Monday, May 31, 2010

Airborne Toxic Event

White Noise - Don DeLillo (1985, Viking Penguin)

At some point while reading, I started a mental list of "Things this book reminded me of," but because I didn't write it down, I now only remember Catch-22. This is disappointing, b/c I was planning to arrange this whole post around this list.

Instead, I'll have to talk about my vague sense of dis-ease while reading. I have to figure it was carefully cultivated. The talk of death and emergencies, the constant hum of non sequitur from background televisions or radio, the terribly sophisticated contentiousness of the children, and the regular interspersion of brand names... ugh, I feel a little uncomfortable again just thinking of it all.

[Sorry, just took a break to have dinner and also to randomly watch this video of my '07 Ducks]

Okay, in short. Dude invented the field of Hitler studies, which he teaches at a Midwest college. On his fifth marriage to a woman who has also had several. Many many children from all the various pairings - some live with them, others don't but make appearances. Then there's an "airborne toxic event" that forces the family to evacuate, and also prompts a couple of my favorite moments of the book. In one, Gladney tries to reassure his family that things'll be fine b/c this sort of thing happens to poor people of color, not to college professors. In another, an organization charged with planning simulations of emergency response is attempting to respond to the real thing, in order to practice for their real work of simulations. (The later simulation is also kind of awesome.) Gladney ends up exposed to the toxins, which spins off into how both he and his wife respond to the threat of death.

Among the points of interest were Gladney's assertion early in the novel that "all plots tend to move deathward," which he isn't even sure he believes but which he revisits again and again; the ridiculous discussions Gladney has with a fellow teacher, the last of which poses the question of "how does a person say good-bye to himself;" and the need of non-believers for believers to exist somewhere out there.

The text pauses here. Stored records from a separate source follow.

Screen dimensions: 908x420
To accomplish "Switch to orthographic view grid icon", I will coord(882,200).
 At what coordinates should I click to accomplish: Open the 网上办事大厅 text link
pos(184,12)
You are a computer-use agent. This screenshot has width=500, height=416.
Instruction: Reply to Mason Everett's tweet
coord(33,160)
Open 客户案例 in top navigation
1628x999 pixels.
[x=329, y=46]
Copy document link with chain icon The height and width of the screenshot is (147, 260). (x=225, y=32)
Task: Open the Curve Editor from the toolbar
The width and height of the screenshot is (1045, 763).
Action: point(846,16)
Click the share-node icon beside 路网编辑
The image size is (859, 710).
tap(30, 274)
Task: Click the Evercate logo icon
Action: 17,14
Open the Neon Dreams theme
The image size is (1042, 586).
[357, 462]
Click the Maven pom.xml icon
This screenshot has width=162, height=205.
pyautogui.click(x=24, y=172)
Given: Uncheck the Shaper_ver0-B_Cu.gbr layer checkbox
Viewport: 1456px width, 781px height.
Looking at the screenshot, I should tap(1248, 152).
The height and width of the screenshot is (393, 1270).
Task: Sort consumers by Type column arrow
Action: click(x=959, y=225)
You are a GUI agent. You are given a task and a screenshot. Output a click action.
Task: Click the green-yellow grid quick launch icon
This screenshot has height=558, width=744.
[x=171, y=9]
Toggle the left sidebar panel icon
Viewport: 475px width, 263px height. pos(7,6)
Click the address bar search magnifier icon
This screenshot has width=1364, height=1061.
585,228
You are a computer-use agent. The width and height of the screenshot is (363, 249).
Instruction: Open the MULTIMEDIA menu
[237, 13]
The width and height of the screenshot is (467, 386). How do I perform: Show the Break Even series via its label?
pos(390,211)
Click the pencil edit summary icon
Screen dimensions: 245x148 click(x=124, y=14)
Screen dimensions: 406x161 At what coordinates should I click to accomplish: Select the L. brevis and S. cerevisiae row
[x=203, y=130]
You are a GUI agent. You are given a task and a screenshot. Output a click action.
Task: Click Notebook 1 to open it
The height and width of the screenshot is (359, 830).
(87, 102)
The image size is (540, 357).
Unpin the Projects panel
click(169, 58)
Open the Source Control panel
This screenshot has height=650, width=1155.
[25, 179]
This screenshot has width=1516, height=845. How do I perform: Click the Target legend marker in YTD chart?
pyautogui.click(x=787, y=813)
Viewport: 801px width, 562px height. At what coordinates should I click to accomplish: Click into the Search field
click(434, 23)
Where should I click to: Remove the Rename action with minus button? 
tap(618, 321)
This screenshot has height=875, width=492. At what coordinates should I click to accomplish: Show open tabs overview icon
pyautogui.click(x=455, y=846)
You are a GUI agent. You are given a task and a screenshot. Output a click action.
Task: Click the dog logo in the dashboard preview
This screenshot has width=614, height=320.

So in the end you end up with a satire, of a world that doesn't feel dangerous or meaningless per se, but which is deeply discomfiting. It's funny, but somehow not humorous. It's also strangely dated. None of DeLillo's themes have been rendered irrelevant by the trends of the last 25 years, and yet they feel so worn, as though we've already grown weary of them. Too many readers have followed in DeLillo's footsteps, perhaps, so what may be legitimately original is sadly no longer so for me.